Very interesting facts and analysis, Kelly, Thanks! Wish we could get together for coffee and just talk about it all.. sigh,. The discussion was beginning to depress me for even living in Southborough.
p.s. At least you are out walking, That’s more than I’ve been doing.
Thanks, Kelly. This context and nuance is what is missing from debates which seem to be increasingly polarizing on every issue. I hope that others take the time to read this and internalize not only the content but the non-aggressive, respectful, and fact based undertone.
Thanks for the lecture. I read it, disagreed with some facts of it, and I’m by no means a Republican or Tea Party fan, but I certainly would like to hear from each other and understand. That was the meaningful part of Kelly’s post to me.
If you would like to start a conversation on the Gadsden Flag, it starts with the Historical Commission getting the history right. It was good that this was brought to their attention. Part of that history is why the flag was placed there in the first place. Not to lay blame for flag poles being placed on top of grave sites, but to understand if it was placed there just after 9/11 (special meaning for some at a difficult time?). Or was there another reason?

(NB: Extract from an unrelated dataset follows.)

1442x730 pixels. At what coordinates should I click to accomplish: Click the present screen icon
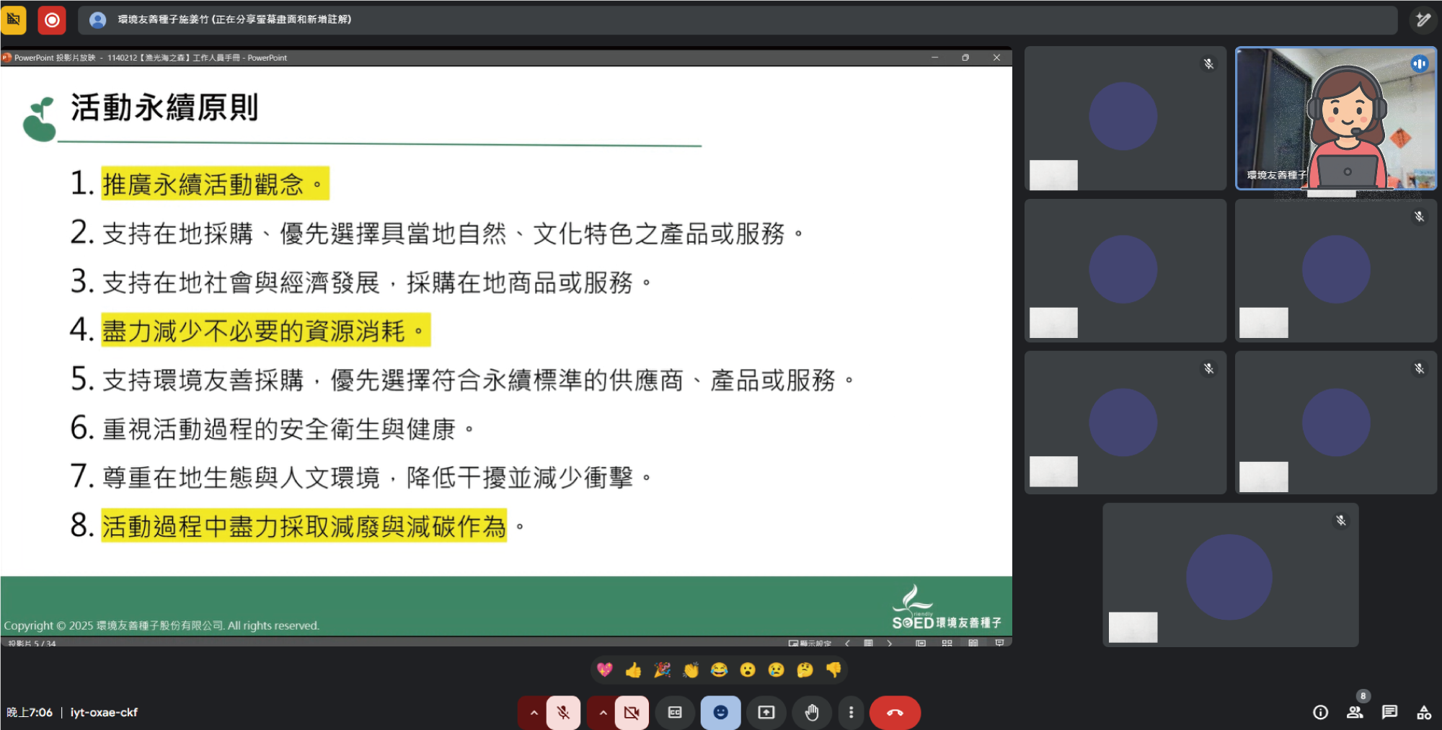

Of course getting that information is more difficult now. Who would want to step forward to explain and risk being called a racist. Almost every issue has race injected into it these days. Mass shootings, trying to change the rules of the US Senate (filibuster, Jim Crow referenced by the President) and classical music now also tied to racism.
It is very easy to throw around the terms racist and racism. Let me give you an example. Several years back, there was a ballot question to allow more charter schools. This town voted 60/40 against. Did that harm the kids in Southborough? No it did not (although some might argue the opposite of that since the pandemic). Has any poor school district improved with the status quo maintained? That answer is no as well. These town and cities are made up of minorities. Pretty easy to accuse Southborough of being racist just looking at that vote. Of course this town is not a racist community.

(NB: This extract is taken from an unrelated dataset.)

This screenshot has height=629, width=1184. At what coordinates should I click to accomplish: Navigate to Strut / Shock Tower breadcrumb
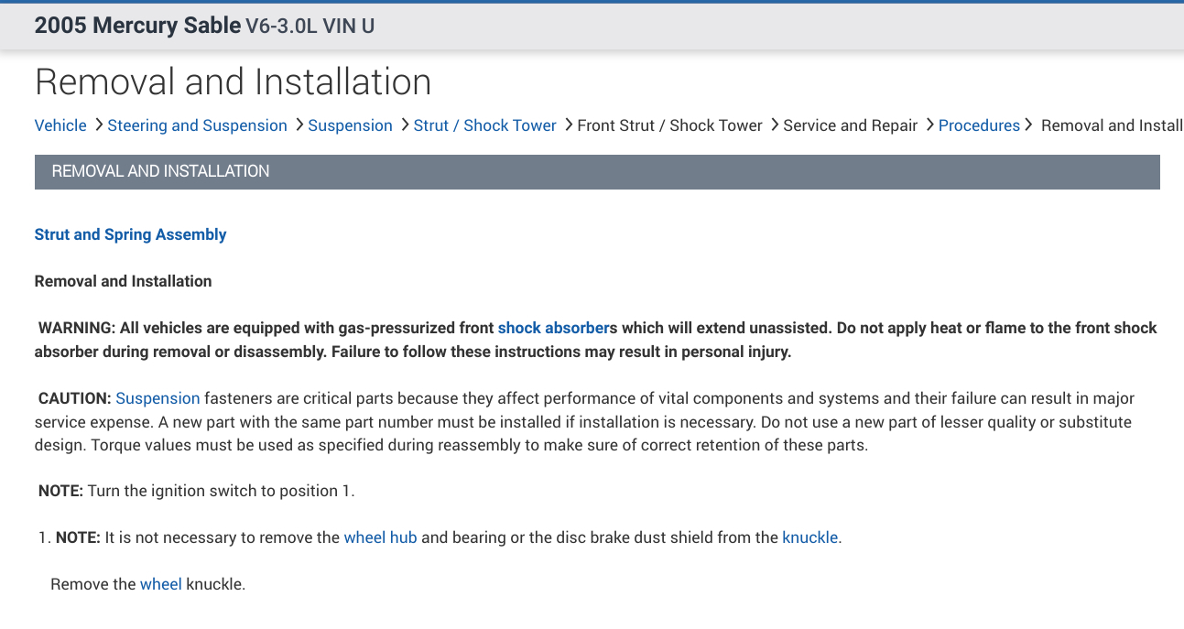484,125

Some people are tired of this subject. For the reasons above, I am as well, but why should removing history be easy. The “Emancipation” statue was recently removed from down town Boston.This is the one that has Lincoln standing over an African American. It was considered racist. Gone now are conversations on who commissioned it, what Fredrick Douglas said about it and what happened in Lincoln’s final days that inspired it.
Back to the “Don’t Tread On Me” flag, it needs a new home; that is certain. I don’t know who owns it, but if it belongs to the Veterans, might be good to auction it off. I’ll start the bidding at $200.

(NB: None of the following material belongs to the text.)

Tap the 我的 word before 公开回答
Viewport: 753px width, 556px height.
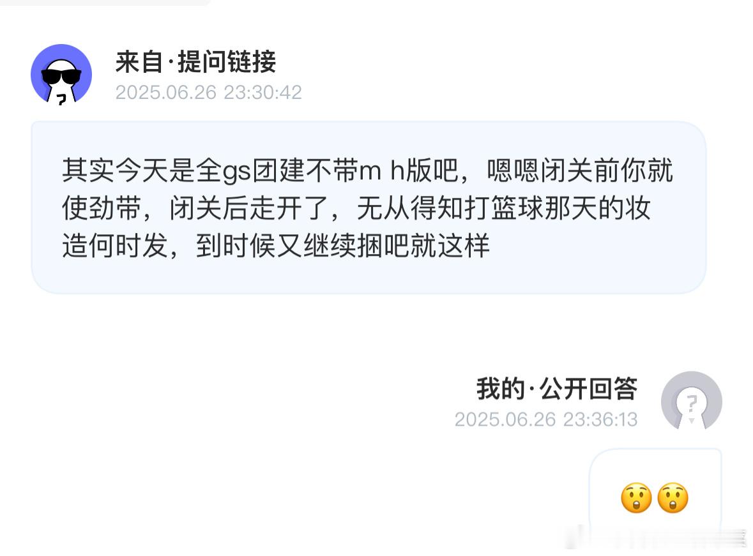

In my opinion, the existing flag array needs to be revisited for many reasons. First and foremost, the Gadsden Flags have taken on a different meaning in modern times and are generally read as promoting non-inclusive and anti-government political ideology. Instead of uniting us in our respect for our history, the Gadsden flags are seen by many as exclusionary and even threatening in light of their adoption by various militia groups. This is hardly a message we want to convey on town property, either to our own residents or people passing through our town center. Additionally this flag is not tied to anyone buried in the graveyard as far as we know, so does not serve its intended purpose of honoring the town’s Revolutionary War veterans. (The flag is connected to South Carolina and Virginia in that era, and any marine affiliation has not been linked with the cemetery). Other more historically appropriate flags or a single US flag seem more appropriate if any flags belong there at all. And finally, the Old Burial Ground is a civilian graveyard with burials spanning at least 112 years, and its history would better be honored with a plaque commemorating its history and the diverse backgrounds of the people buried there throughout the 1700s and early 1800s.